I asked Sandy for a quick snapshot of Slab City: “The American Dream lay dead in the desert” she said. This may appear a rather bleak statement, but perhaps the death of the American Dream is the first step towards freedom. The constitutional idea of freedom is one of a mass collective working together to form an ideal. Through hard work, you will reap the rewards. Yet, as we well know, human greed destroys. Sectors of society lose out. The troubled, the rebellious and the less fortunate are faced with an uphill battle to seek success and joy. In the city you are merely a grain of sand being tossed about in the great sea of people. People who want to be better than you, people who want to tell you what to do, people who make you conform to what they believe to be true.
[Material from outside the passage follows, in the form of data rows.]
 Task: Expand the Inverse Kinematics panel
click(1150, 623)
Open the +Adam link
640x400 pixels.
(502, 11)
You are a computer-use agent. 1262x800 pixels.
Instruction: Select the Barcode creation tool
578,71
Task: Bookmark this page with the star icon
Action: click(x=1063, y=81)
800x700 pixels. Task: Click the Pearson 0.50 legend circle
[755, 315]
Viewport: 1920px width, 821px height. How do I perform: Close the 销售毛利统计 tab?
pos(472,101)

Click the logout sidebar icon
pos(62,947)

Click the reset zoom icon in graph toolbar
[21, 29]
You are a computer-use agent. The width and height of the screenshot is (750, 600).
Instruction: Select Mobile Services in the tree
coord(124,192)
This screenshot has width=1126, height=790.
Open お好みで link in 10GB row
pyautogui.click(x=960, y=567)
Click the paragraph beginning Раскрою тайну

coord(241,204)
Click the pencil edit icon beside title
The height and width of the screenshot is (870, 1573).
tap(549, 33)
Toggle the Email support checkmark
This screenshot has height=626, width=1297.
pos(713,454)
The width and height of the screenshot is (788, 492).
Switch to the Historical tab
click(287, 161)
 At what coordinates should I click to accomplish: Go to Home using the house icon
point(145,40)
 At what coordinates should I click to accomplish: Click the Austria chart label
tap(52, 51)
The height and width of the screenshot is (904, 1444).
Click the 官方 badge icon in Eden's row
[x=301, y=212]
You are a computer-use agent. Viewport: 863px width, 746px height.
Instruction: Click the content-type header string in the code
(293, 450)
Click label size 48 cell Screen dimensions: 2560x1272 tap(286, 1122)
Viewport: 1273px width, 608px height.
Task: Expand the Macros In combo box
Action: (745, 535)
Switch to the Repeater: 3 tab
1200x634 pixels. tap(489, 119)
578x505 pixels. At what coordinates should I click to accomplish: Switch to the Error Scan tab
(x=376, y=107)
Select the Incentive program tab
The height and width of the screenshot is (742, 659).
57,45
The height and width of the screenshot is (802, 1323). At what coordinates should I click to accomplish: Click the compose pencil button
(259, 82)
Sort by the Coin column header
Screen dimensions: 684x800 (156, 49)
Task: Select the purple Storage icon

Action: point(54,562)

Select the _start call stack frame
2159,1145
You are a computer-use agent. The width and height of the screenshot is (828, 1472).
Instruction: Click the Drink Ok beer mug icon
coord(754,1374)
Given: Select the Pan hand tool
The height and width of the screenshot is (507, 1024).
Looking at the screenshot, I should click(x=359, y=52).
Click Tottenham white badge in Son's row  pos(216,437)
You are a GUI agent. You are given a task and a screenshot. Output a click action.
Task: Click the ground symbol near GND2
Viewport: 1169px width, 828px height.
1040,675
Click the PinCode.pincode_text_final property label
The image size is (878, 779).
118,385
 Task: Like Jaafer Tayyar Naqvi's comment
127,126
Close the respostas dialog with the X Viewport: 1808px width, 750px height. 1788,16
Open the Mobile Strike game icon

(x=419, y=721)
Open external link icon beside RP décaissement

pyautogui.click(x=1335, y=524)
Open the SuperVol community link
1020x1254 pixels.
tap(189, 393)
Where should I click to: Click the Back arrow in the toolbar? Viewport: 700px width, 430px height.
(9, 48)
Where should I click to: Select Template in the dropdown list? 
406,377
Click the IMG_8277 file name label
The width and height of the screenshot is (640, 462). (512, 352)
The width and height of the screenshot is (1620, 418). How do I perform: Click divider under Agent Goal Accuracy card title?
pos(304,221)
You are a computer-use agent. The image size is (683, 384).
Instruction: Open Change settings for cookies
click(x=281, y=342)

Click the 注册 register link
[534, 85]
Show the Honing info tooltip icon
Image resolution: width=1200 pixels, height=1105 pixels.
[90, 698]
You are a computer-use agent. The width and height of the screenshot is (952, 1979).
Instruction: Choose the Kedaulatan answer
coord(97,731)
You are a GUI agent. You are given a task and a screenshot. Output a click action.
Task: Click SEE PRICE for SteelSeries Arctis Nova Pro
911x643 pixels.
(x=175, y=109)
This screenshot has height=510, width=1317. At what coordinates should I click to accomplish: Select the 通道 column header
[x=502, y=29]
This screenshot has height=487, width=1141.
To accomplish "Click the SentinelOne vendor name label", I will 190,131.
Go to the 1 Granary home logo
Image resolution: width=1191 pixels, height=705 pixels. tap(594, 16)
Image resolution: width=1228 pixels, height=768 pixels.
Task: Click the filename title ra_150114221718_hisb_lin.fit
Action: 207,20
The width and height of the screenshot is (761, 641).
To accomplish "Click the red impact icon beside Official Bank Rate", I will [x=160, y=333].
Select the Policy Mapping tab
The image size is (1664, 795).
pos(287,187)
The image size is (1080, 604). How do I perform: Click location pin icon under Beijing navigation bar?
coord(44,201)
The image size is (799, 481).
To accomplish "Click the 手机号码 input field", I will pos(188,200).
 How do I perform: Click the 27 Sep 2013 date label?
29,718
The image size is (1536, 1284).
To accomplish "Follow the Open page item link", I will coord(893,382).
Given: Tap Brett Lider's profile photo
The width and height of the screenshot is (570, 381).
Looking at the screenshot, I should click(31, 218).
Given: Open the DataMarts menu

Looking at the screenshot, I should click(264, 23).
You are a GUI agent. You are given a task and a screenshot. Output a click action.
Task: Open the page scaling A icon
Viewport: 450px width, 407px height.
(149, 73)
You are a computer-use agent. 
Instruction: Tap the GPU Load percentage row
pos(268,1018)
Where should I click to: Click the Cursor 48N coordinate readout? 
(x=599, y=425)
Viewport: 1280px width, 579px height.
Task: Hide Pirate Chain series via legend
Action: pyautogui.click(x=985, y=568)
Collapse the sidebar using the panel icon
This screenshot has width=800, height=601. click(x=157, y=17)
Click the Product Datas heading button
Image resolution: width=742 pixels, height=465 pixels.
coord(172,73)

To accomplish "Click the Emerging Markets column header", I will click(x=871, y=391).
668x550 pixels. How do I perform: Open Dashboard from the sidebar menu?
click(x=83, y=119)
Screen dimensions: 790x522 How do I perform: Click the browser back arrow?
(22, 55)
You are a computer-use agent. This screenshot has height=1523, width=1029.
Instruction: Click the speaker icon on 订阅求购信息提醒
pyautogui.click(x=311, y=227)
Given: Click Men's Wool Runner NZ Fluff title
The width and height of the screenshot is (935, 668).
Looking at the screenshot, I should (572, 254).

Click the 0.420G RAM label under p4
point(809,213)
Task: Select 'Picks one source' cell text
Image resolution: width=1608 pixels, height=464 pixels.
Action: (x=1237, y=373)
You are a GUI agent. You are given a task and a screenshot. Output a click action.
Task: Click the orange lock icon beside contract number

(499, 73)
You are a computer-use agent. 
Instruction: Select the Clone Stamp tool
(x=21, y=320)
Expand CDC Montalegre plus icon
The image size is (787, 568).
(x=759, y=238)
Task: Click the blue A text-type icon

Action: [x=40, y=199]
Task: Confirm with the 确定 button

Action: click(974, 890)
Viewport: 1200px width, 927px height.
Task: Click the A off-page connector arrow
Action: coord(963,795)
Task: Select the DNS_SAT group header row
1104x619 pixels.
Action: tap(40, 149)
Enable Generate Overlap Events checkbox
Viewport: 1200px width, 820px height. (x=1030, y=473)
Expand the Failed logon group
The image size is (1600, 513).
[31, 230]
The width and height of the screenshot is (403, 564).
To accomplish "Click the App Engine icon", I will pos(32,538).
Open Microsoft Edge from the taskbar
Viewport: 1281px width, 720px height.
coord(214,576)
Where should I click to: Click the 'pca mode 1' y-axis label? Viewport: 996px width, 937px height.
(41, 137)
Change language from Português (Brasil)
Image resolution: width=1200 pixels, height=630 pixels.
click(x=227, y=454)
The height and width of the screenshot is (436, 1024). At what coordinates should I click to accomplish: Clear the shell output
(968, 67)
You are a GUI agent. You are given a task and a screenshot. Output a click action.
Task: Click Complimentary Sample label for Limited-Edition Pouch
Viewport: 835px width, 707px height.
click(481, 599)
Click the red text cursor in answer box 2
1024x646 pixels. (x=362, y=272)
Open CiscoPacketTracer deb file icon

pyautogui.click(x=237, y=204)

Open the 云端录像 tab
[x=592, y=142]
In the desert, there’s nothing but sand, the sea has dried up and you can do whatever you want.
The Slabbers face many problems and it is by no means an easy life out there in the desert. They are an inclusive community, wary of outsiders and wish to be left alone to do as they please. However, running away from the world might be the only way to get as close to freedom as possible. Freedom to have a good time, smoke what you want, raise your children the way you want, live without material possessions, no authority telling you what you can and can’t do. Maybe the desert is one of the few places where this possible. A place where life is raw, real and dirty. In the words of the character Heavenly Blues, the counter-culture, motorbike gang leader of the Wild Angels DVD – buy it on Amazon, “We wanna be free…we wanna get loaded and we wanna have a good time”!

Maybe we should leave the Slabbers to do exactly that.